My hands trembled as I read it. "A year?"

"One year," he whispered, pressing the paper into my palms. "I know it's asking everything of you, but I love you. Only you. This is just... temporary. A business arrangement to satisfy my family's demands."

I looked at his face, seeing the anguish there, the genuine desperation. This was Preston—the man who'd held me through countless nights, who'd planned our future in whispered conversations, who'd promised me forever.

"Okay," I heard myself say. "One year."

The next morning, I watched from my apartment window as Preston was driven away in his family's black sedan. He looked up at my window, pressing his palm against the glass of the car in a silent goodbye.

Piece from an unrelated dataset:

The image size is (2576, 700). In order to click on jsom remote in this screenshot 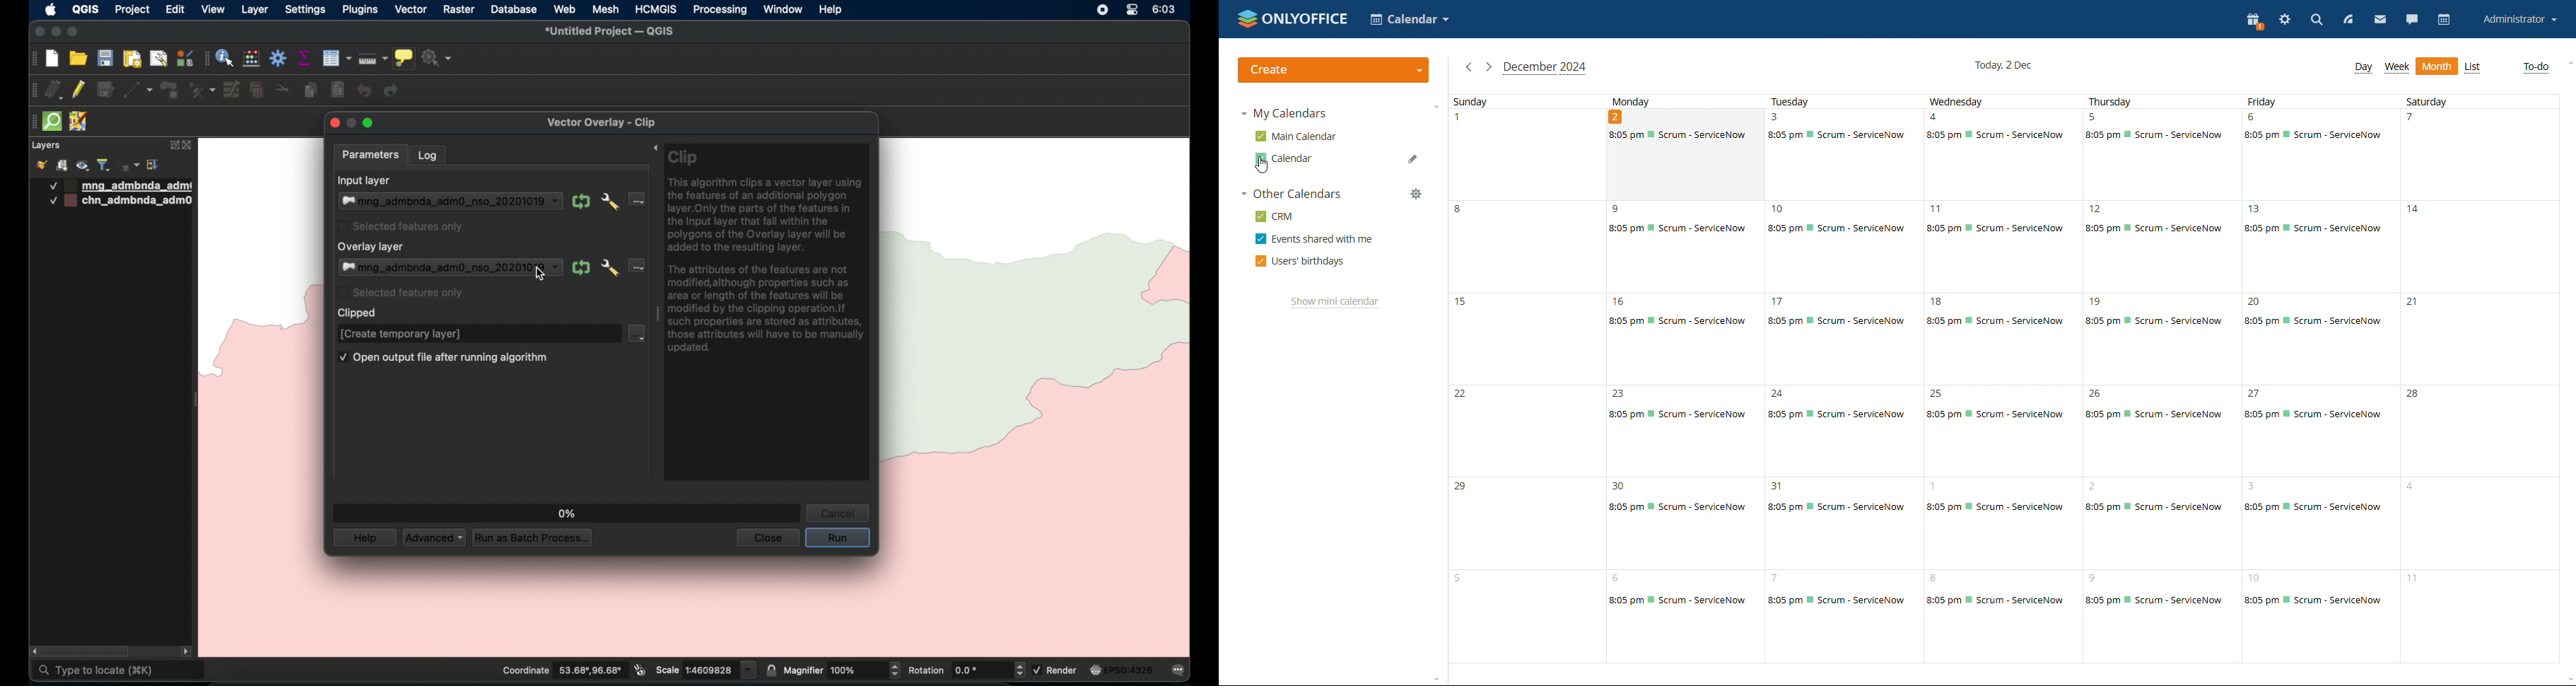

I placed his written promise in a silver frame on my bedside table, where I could see it every morning when I woke and every night before sleep. One year. I could survive one year.

When my professor, Dr. Harrison, noticed my increased dedication to research over the following weeks—the way I threw myself into data analysis and stayed late in the lab—he approached me with an opportunity.

"Ruby, I'm starting a new clinical trial project. I could use a dedicated research assistant. The work is demanding, but meaningful. Interested?"

I accepted without hesitation. The meticulous work of patient monitoring and data collection became my lifeline, each day bringing me closer to the end of my year of waiting.

Preston and I maintained minimal contact—brief, guarded text messages every few weeks. "How are you?" "Fine. You?" "Counting the days." Each exchange was a reminder of the promise sitting framed beside my bed, and the life waiting for me on the other side of this temporary hell.